■ What is being asked
For the entries below, the result should be an exact transcription of the lines from the one with "Viewport: 845px width, 760px height." up to and including the one with "Given: Open Compradores in the sidebar", and only those.

Given records: Begin

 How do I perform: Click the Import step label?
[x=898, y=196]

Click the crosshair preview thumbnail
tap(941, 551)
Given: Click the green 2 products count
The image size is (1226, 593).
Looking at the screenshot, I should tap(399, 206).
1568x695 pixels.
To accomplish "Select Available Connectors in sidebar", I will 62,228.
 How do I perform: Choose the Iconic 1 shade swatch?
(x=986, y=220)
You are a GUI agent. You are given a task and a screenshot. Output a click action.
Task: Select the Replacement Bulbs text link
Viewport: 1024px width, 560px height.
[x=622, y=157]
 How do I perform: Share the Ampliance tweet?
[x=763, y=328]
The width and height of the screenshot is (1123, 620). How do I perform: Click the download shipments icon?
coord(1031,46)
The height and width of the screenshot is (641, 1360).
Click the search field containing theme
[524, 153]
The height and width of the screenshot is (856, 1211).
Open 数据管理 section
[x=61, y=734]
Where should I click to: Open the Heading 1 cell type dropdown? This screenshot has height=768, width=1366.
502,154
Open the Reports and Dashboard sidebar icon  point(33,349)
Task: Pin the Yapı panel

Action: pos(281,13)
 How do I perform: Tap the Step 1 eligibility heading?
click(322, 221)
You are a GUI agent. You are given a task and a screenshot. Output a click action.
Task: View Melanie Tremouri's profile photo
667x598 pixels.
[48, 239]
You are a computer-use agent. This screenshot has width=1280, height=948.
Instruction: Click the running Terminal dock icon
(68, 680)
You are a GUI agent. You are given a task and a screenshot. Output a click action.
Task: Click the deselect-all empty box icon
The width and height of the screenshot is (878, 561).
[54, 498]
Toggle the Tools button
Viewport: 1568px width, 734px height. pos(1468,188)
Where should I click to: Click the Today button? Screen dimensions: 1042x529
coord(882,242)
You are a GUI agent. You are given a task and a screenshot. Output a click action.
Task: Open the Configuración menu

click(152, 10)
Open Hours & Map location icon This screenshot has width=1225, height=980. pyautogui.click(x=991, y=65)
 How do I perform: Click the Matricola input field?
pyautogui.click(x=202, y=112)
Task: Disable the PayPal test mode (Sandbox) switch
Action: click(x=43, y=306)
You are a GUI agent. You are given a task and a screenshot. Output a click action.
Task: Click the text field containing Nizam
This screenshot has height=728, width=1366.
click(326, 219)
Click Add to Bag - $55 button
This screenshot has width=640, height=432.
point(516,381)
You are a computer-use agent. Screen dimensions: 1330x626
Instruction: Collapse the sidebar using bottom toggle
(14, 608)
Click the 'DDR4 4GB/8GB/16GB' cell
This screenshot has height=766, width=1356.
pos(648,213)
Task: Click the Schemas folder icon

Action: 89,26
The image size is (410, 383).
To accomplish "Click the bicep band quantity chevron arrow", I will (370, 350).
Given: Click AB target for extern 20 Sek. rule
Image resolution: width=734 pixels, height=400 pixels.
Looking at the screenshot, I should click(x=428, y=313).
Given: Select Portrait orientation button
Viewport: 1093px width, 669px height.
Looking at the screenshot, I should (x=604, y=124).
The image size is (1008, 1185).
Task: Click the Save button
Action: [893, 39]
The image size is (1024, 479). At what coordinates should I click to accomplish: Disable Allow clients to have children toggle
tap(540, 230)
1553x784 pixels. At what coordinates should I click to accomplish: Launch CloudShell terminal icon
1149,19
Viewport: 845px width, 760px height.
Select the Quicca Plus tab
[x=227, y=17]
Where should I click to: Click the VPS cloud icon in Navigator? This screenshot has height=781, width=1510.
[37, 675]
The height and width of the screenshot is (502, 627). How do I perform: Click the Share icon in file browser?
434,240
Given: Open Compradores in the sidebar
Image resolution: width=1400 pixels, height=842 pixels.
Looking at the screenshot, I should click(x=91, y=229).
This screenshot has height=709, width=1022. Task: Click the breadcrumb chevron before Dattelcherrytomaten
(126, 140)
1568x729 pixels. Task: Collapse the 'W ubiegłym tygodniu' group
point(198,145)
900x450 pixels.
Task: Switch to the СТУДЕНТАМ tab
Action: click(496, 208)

Given records: End

■ Response to this exercise
Viewport: 845px width, 760px height.
Select the Quicca Plus tab
[x=227, y=17]
Where should I click to: Click the VPS cloud icon in Navigator? This screenshot has height=781, width=1510.
[37, 675]
The height and width of the screenshot is (502, 627). How do I perform: Click the Share icon in file browser?
434,240
Given: Open Compradores in the sidebar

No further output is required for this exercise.